[[ Source records, beginning ]]
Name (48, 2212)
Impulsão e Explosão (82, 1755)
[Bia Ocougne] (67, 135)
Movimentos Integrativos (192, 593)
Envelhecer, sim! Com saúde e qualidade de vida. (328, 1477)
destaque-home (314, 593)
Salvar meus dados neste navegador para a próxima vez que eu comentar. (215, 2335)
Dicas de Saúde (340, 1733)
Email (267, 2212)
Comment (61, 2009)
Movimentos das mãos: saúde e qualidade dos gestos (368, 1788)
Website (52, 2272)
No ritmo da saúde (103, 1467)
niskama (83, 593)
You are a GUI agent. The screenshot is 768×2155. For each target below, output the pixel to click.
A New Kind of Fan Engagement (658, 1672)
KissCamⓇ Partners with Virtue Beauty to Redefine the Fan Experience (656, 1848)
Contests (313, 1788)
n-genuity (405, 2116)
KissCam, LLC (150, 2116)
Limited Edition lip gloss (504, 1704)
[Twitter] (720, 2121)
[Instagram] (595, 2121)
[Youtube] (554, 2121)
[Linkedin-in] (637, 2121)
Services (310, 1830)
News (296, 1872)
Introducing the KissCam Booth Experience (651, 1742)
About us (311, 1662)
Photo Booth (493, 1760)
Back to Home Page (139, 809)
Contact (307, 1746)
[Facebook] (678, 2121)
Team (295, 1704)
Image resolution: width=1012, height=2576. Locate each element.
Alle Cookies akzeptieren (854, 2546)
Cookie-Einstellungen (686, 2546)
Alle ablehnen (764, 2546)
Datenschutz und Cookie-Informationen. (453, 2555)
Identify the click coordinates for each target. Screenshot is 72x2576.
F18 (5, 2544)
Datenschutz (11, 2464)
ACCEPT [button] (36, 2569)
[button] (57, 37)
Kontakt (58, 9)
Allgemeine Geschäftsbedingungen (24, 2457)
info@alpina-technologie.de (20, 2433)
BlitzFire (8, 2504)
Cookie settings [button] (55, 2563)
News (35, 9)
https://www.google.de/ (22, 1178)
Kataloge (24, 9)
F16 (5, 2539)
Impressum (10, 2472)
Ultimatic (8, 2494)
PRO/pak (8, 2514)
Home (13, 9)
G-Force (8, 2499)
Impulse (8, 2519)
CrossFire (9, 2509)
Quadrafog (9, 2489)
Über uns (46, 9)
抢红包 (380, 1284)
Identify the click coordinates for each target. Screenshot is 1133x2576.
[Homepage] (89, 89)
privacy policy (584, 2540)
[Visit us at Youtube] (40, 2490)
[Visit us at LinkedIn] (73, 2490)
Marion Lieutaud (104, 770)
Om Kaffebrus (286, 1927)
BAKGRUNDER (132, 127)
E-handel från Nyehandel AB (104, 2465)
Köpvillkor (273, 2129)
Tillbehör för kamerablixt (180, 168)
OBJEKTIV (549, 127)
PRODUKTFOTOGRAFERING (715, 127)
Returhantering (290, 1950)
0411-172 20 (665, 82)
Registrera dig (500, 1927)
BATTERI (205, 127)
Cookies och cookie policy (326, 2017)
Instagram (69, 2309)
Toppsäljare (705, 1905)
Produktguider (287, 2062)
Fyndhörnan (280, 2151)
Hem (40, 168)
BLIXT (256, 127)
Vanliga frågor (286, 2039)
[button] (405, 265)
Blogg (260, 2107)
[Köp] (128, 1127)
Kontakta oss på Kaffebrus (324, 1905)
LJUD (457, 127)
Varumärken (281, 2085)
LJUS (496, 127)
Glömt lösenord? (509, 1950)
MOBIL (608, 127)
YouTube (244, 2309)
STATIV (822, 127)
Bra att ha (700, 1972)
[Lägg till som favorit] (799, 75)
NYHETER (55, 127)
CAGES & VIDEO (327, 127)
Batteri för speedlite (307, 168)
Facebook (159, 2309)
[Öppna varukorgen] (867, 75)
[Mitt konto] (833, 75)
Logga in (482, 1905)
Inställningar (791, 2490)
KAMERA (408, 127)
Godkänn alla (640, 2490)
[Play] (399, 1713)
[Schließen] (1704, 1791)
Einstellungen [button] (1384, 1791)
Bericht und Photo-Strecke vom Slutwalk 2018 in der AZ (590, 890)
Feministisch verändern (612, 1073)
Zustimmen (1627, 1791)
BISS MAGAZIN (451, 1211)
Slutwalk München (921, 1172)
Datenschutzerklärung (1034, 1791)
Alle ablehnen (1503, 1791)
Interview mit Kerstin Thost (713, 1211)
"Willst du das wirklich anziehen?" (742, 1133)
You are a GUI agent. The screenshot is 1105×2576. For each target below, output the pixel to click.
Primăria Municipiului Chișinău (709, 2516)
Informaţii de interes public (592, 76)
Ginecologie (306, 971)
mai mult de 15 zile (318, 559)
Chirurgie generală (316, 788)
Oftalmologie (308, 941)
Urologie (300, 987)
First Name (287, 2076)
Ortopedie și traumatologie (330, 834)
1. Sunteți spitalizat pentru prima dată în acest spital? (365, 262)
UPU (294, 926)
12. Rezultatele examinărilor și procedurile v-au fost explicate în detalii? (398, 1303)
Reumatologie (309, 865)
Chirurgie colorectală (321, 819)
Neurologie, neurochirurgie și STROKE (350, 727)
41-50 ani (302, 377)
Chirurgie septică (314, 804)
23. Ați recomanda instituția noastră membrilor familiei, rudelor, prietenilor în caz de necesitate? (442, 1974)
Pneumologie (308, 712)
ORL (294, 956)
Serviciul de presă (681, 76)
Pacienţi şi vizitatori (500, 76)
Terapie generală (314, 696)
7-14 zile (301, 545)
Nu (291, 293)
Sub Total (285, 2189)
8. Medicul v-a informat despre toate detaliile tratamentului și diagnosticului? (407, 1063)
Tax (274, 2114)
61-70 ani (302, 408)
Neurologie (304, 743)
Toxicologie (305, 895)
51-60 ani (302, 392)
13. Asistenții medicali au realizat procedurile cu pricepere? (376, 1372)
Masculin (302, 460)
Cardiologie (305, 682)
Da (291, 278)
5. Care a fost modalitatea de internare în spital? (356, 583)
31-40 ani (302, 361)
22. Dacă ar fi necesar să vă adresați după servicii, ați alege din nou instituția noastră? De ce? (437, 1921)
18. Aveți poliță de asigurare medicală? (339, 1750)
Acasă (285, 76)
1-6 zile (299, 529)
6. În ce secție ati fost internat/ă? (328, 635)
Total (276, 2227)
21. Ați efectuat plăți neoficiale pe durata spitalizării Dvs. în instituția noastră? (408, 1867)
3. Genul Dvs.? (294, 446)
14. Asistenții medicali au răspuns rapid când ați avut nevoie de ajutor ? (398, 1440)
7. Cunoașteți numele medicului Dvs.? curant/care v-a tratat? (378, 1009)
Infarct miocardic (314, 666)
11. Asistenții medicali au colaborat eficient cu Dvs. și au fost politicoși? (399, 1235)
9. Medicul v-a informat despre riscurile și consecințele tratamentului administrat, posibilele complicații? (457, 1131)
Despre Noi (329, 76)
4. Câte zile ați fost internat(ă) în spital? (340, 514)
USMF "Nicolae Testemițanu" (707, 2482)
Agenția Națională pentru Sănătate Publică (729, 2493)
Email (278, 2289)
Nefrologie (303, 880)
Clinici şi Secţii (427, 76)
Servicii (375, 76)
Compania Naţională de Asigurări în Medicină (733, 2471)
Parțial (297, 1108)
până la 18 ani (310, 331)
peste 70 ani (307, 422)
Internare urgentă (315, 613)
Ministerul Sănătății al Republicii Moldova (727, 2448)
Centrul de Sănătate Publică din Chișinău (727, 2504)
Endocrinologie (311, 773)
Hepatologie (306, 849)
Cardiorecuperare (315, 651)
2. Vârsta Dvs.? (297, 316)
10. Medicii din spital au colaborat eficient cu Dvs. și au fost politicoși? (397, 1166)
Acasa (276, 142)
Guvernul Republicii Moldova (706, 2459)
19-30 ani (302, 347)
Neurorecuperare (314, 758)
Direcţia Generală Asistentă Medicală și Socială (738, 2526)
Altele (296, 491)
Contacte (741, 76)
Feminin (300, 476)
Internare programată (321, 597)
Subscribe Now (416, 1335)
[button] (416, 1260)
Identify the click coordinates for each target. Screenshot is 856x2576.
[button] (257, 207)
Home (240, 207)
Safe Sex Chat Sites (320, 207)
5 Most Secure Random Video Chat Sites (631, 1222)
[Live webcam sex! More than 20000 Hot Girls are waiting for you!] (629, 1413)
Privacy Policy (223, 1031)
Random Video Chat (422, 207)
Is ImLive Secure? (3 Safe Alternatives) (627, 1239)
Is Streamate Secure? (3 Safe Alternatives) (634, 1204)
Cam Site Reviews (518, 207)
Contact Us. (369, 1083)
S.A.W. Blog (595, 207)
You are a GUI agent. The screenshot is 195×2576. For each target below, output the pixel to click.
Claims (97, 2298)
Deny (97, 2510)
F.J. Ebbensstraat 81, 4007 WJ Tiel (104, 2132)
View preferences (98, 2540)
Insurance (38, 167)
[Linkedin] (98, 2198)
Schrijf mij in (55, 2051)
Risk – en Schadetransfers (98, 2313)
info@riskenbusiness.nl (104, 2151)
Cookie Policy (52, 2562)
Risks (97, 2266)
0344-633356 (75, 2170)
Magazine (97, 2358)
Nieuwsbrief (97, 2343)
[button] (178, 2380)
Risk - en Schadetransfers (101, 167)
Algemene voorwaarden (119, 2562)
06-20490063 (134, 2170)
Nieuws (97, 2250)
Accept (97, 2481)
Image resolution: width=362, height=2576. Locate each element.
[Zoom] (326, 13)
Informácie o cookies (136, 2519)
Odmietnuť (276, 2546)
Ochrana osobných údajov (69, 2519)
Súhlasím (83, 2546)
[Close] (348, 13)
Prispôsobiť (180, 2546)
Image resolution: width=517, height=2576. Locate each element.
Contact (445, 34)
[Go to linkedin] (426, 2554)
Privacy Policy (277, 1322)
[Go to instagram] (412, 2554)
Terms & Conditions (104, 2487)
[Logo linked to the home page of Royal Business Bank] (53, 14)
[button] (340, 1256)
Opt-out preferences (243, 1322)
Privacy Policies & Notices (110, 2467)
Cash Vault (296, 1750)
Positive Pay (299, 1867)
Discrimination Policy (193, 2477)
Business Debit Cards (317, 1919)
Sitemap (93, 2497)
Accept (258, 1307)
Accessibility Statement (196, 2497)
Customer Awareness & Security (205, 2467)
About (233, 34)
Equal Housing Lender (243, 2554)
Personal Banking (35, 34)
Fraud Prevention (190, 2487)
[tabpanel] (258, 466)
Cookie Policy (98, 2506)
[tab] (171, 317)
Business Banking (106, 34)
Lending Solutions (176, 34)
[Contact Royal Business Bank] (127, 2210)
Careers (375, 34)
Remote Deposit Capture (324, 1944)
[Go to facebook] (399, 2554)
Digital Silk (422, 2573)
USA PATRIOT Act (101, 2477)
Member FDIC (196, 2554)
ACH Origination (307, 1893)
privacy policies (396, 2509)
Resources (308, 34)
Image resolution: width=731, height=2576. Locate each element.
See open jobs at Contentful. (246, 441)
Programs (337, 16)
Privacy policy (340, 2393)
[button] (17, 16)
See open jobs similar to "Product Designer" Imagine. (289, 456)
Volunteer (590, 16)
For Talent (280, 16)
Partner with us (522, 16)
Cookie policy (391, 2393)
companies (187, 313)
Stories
[[ Source records, end ]]
Required work →
Where the line containing "Magazine (97, 2358)" appears in the data above, begin there and reproduce every line to the end exactly; include nothing else.

Response →
Magazine (97, 2358)
Nieuwsbrief (97, 2343)
[button] (178, 2380)
Risk - en Schadetransfers (101, 167)
Algemene voorwaarden (119, 2562)
06-20490063 (134, 2170)
Nieuws (97, 2250)
Accept (97, 2481)
Image resolution: width=362, height=2576. Locate each element.
[Zoom] (326, 13)
Informácie o cookies (136, 2519)
Odmietnuť (276, 2546)
Ochrana osobných údajov (69, 2519)
Súhlasím (83, 2546)
[Close] (348, 13)
Prispôsobiť (180, 2546)
Image resolution: width=517, height=2576. Locate each element.
Contact (445, 34)
[Go to linkedin] (426, 2554)
Privacy Policy (277, 1322)
[Go to instagram] (412, 2554)
Terms & Conditions (104, 2487)
[Logo linked to the home page of Royal Business Bank] (53, 14)
[button] (340, 1256)
Opt-out preferences (243, 1322)
Privacy Policies & Notices (110, 2467)
Cash Vault (296, 1750)
Positive Pay (299, 1867)
Discrimination Policy (193, 2477)
Business Debit Cards (317, 1919)
Sitemap (93, 2497)
Accept (258, 1307)
Accessibility Statement (196, 2497)
Customer Awareness & Security (205, 2467)
About (233, 34)
Equal Housing Lender (243, 2554)
Personal Banking (35, 34)
Fraud Prevention (190, 2487)
[tabpanel] (258, 466)
Cookie Policy (98, 2506)
[tab] (171, 317)
Business Banking (106, 34)
Lending Solutions (176, 34)
[Contact Royal Business Bank] (127, 2210)
Careers (375, 34)
Remote Deposit Capture (324, 1944)
[Go to facebook] (399, 2554)
Digital Silk (422, 2573)
USA PATRIOT Act (101, 2477)
Member FDIC (196, 2554)
ACH Origination (307, 1893)
privacy policies (396, 2509)
Resources (308, 34)
Image resolution: width=731, height=2576. Locate each element.
See open jobs at Contentful. (246, 441)
Programs (337, 16)
Privacy policy (340, 2393)
[button] (17, 16)
See open jobs similar to "Product Designer" Imagine. (289, 456)
Volunteer (590, 16)
For Talent (280, 16)
Partner with us (522, 16)
Cookie policy (391, 2393)
companies (187, 313)
Stories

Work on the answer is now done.